The Luxembourg-based steelmaker is mulling a new investment in North America to increase its upstream capacity and achieve compliance with the USMCA, in addition to a $1-billion investment in cold-rolling, galvanizing and finishing lines for its Pesquería flat-rolled steel facility in Mexico.

Carbon capture challenges remain

The global steel industry cannot avoid carbon dioxide emissions but needs to develop technology to lower them, Joerg Buttler, senior director of upstream business for Primetals, said during a decarbonization panel.

A source told Fastmarkets on the conference sidelines that carbon capture is the most likely decarbonization path for the steel industry.

Carbon capture and storage (CCS) refers to capturing carbon dioxide generated from industrial activity, transporting it and storing it underground.

“CCS is key to make [decarbonization] a reality,” he said. “Replacing every blast furnace with green hydrogen [direct-reduced iron] is the ultimate zero-emissions solution.”

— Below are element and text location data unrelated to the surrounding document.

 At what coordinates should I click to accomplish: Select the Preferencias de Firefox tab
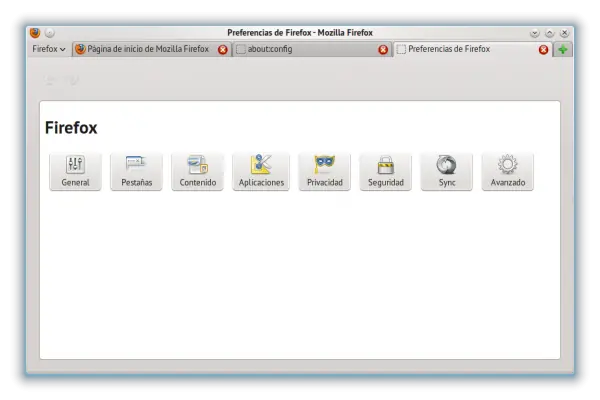(x=460, y=49)
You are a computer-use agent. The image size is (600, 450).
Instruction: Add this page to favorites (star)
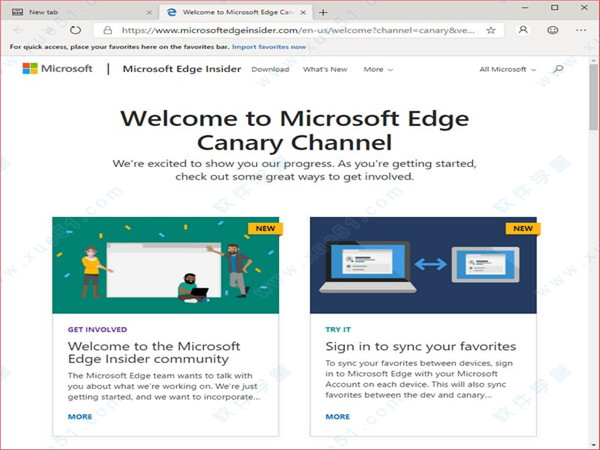491,30
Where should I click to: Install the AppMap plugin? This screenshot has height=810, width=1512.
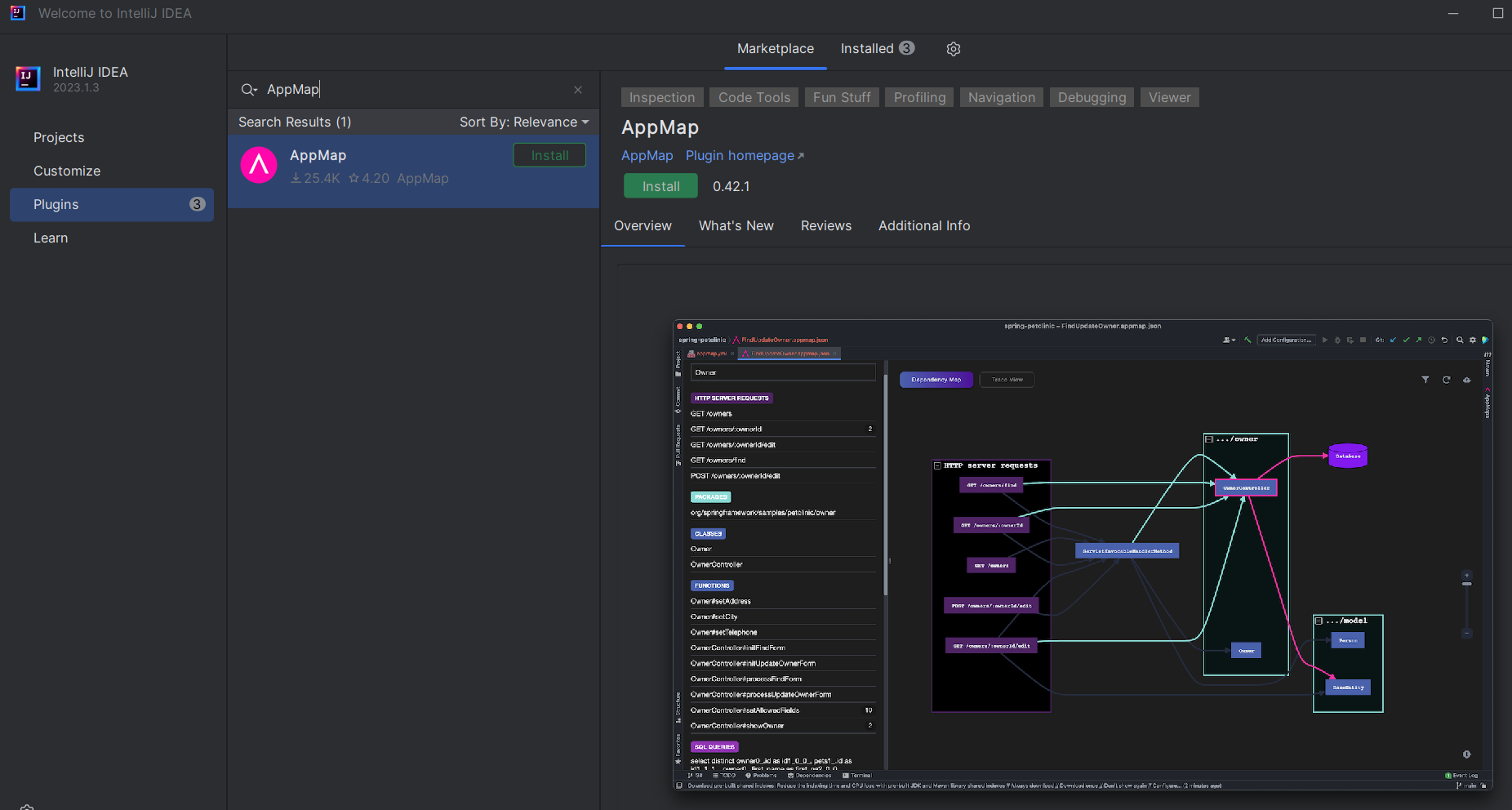pyautogui.click(x=660, y=185)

However, replacing blast furnaces with green hydrogen DRI is still many years away due to three challenges, according to the source: 1) Green hydrogen is still in the testing phase, and its scalability has yet to be confirmed; 2) the amount of electricity needed to produce enough green hydrogen is huge and will take time to produce; and 3) green hydrogen is currently cost prohibitive.

To keep up with the green steel discussion, visit our Green Steel Spotlight page.

Other panelists did not believe carbon capture technology would mature in the long term.

When asked about the prevalence of carbon capture technology over the next 10 years, Tenova chief executive officer Francesco Memoli said: “I have doubts about the fact that [carbon capture technology will] develop quickly enough.”

Antonello Mordeglia, a member of the Danieli managing board and president of Danieli Automation, said that it is “better to invest to avoid carbon than capture it.”

Sean Barry in Tampa, Florida, and Grace Asenov, Rijuta Dey Bera and Robert England in New York contributed to this report.